- **Work to complete**
A - Rewrite the passage of the truck springs thread that begins at the words "After my experiment" and ends after "making springs easier.", putting "beryllium copper" in place of "phosphor bronze".
B - Carry on the forum thread about model truck springs from the point where it stops.

- **Selected extract**
□ □ □ □ □ □ □
# Truck springs



## Burl (Jan 2, 2008)

I had been using Aristo’s modern roller bearing trucks for almost all my scratch-built rolling stock. Now that they’ve become scarce, it’s pushed me to find an alternative. Below is what I’ve come up with. This is just a rendering of a Sketchup drawing – I’m having the first set printed in SLS nylon & don’t have them yet. I intend to put Gary Raymond 33” wheels in them, with flanged ball bearings in the journals.



After my experiment with the AAR-type B trucks, I have realized I need much weaker springs. Spring steel is way too stiff. I’m looking at phosphor bronze now. I realize I could wind my own, but I’m afraid they wouldn’t be consistent. This particular truck has two different size springs. In 1:29, they work out to 0.1896” & 0.1034” OD. Fully compressed, they need to be 0.1916”. I will probably experiment with whatever I can get from McMaster-Carr, but I was wondering if anyone had any resources for miniature springs they’d be willing to share?


----------



## bnsfconductor (Jan 3, 2008)

Call Precision Scale Models Engineering. http://www.psmescale.com/
They have a wide variety of springs, and they might have what you are looking for. I think that they also have a tool that makes making springs easier. 
Craig


----------



## SD90WLMT (Feb 16, 2010)

Hi Burl...

Impressive renderings you have come up with....
I have to ask .."where" ... you come up with the info and dimensions to create these fine drawings? 

Dirk


----------



## Trains (Jan 2, 2008)

Burl,

How about K/D coupler springs?

Don


----------



## Burl (Jan 2, 2008)

Dirk: I worked from drawings in the 1961 Car Builders' Cyclopedia.


----------



## SD90WLMT (Feb 16, 2010)

Is this rendering drawn completely in Sketchup...?
Thanks Burl..

D


----------



## Burl (Jan 2, 2008)

The drawing was made in Sketchup. I used a 3rd party plugin to render it.


----------



## pinewoods (Jan 20, 2009)

Did you think about have the springs printed in the nylon? It may be pushing the boundaries a bit but they should be soft enough.


----------



## Burl (Jan 2, 2008)

No, I had not thought of that. Nylon at that diameter doesn't have much spring to it, but maybe I could use one stiff spring in the back.


----------



## SD90WLMT (Feb 16, 2010)

Will A/C or USAT oem springs fill the bill...

Thinking out loud...

D


----------



## Burl (Jan 2, 2008)

If A/C means Aristo Craft, where would you get them? They are about the right OD for the big spring. Maybe a Kadee spring would work for the little one.


----------



## SD90WLMT (Feb 16, 2010)

Yes A/C means Aristo Craft

You may have this info...

A/C spring - 6 per truck
Height .. uncompressed - .3660"
Wire diam. - .021"

USA Trains metal truck - 6 per truck
Height .. uncompressed - .360"
□ □ □ □ □ □ □
- **Raw data**
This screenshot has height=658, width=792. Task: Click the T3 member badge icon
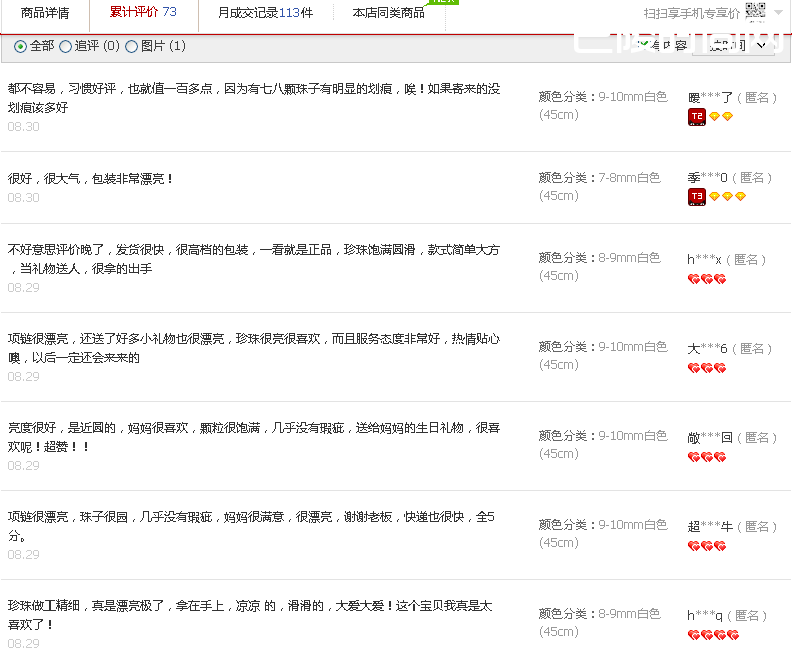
□ □ □ □ □ □ □
- **Exercise results**
A -
After my experiment with the AAR-type B trucks, I have realized I need much weaker springs. Spring steel is way too stiff. I’m looking at beryllium copper now. I realize I could wind my own, but I’m afraid they wouldn’t be consistent. This particular truck has two different size springs. In 1:29, they work out to 0.1896” & 0.1034” OD. Fully compressed, they need to be 0.1916”. I will probably experiment with whatever I can get from McMaster-Carr, but I was wondering if anyone had any resources for miniature springs they’d be willing to share?


----------



## bnsfconductor (Jan 3, 2008)

Call Precision Scale Models Engineering. http://www.psmescale.com/
They have a wide variety of springs, and they might have what you are looking for. I think that they also have a tool that makes making springs easier.

B -
Wire diam. - .0215"

Please don't ask how many times I dropped these tiny slippery springs trying to measure them..

Dirk


----------



## SD90WLMT (Feb 16, 2010)

and....incidentally....

..both springs have the same number of coils..or turns..

D


----------



## SD90WLMT (Feb 16, 2010)

The USA Trains truck used here for comparision is a metal framed typical of those used on both the 4-bay covered hopper ..or ..the new auto-rack cars...

Plastic truck frames are used on the intermodal car..but the spring is the " same " ....

I'd call Mike in parts and see what's cooking at USA....they keep many small items on hand.

D


----------



## Daniel Peck (Mar 31, 2009)

LEE SPRING has tons of springs.


----------



## SD90WLMT (Feb 16, 2010)

Got contact info Daniel..?

D


----------



## Ironton (Jan 2, 2008)

Why don't you print a spring in nylon or something flexible with no center. I mean you would see the scale spring but only the outer 1/2 of the coil would be printed. Then you could hide a real metal spring inside the printed one.


----------



## Daniel Peck (Mar 31, 2009)

SD90WLMT said:


> Got contact info Daniel..?
> 
> D


 http://www.leespring.com/?gclid=CMXerNSk0b4CFXRo7Aode2YAJg

Here yougo I replaace me ac springs with stainless ones.


----------



## Burl (Jan 2, 2008)

I received my first print from Shapeways today. It needs a couple things tweeked.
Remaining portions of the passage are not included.